The quantification of 1-hydroxycyclohexyl phenyl ketone not only serves to highlight its presence in aqueous solutions but also raises concerns regarding its cytotoxicity to human cells. Utilizing the 3-(4,5-dimethylthiazol-2-yl)-2,5-diphenyltetrazolium bromide assay for cell viability, researchers treated normal human peripheral blood mononuclear cells with 1-hydroxycyclohexyl phenyl ketone for both 24 and 48 hours at 37 degrees Celsius. Results indicated a significant decrease in cell viability, pointing to the harmful effects of this photoinitiator on human monocytes.

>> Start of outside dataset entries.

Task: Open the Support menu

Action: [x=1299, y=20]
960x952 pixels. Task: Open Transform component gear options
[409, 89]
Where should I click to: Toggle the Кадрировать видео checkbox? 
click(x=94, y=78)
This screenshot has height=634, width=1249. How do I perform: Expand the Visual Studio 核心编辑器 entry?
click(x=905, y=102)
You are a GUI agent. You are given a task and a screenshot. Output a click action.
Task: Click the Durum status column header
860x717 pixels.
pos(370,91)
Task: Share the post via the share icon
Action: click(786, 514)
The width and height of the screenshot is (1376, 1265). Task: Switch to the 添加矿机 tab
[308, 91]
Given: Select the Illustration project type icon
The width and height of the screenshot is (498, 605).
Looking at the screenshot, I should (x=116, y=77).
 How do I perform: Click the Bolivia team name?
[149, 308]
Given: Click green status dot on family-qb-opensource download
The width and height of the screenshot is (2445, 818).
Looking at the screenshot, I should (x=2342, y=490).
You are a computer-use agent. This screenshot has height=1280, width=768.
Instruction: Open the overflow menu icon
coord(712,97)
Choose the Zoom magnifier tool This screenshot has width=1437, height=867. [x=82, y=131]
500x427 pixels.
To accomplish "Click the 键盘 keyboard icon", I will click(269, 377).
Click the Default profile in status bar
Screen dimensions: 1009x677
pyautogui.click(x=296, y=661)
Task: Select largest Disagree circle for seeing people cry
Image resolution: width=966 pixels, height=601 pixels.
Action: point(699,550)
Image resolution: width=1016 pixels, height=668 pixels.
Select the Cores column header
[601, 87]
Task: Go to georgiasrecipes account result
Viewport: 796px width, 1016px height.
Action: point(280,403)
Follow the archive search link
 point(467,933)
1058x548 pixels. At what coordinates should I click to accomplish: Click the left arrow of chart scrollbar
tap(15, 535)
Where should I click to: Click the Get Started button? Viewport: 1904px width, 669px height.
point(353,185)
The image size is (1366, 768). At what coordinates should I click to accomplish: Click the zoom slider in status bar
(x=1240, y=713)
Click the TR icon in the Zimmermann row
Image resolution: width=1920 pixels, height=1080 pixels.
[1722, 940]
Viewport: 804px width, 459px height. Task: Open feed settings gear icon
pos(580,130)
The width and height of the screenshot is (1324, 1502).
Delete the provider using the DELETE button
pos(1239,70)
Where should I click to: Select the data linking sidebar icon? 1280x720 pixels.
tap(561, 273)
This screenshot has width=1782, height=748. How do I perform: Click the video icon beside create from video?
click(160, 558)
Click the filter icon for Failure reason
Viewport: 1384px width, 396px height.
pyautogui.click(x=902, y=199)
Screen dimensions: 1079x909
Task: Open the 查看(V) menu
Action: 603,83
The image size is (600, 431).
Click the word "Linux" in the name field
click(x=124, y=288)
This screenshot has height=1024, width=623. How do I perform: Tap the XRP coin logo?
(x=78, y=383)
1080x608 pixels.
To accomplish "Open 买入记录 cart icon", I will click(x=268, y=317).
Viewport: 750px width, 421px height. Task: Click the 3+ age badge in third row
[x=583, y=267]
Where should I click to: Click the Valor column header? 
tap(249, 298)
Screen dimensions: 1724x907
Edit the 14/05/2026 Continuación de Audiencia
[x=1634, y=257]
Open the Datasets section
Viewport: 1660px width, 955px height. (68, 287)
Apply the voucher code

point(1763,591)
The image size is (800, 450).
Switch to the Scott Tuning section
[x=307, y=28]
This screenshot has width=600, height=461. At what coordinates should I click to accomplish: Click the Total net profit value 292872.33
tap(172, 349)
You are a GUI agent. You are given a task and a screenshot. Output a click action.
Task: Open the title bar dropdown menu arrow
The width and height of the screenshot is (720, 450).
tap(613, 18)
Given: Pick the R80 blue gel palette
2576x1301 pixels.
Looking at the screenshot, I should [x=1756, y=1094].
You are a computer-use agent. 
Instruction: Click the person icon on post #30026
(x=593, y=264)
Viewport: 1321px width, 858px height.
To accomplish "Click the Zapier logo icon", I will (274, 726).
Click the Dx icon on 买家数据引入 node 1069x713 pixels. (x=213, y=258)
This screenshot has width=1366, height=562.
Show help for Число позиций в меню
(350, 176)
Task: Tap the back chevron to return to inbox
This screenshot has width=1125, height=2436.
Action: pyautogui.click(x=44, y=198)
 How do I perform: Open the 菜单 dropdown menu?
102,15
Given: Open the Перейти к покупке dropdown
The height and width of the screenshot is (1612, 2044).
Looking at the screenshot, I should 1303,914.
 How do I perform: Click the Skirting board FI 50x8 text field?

The findings emphasize the need for careful monitoring of 1-hydroxycyclohexyl phenyl ketone levels in clinical settings, as accumulation of this compound could potentially lead to adverse health outcomes in patients receiving intravenous treatments. Further studies are necessary to fully elucidate the health risks associated with 1-hydroxycyclohexyl phenyl ketone exposure. ²

Reference

1. Lu Y, Tan WY, Ding Y, Chen W, Zhang H. Oxidation of Primary Alcohols and Aldehydes to Carboxylic Acids with 1-Hydroxycyclohexyl Phenyl Ketone. J Org Chem. 2023; 88(13): 8114-8122.

2. Yamaji K, Kawasaki Y, Yoshitome K, Matsunaga H, Sendo T. Quantitation and human monocyte cytotoxicity of the polymerization agent 1-hydroxycyclohexyl phenyl ketone (Irgacure 184) from three brands of aqueous injection solution. Biol Pharm Bull. 2012; 35(10): 1821-1825.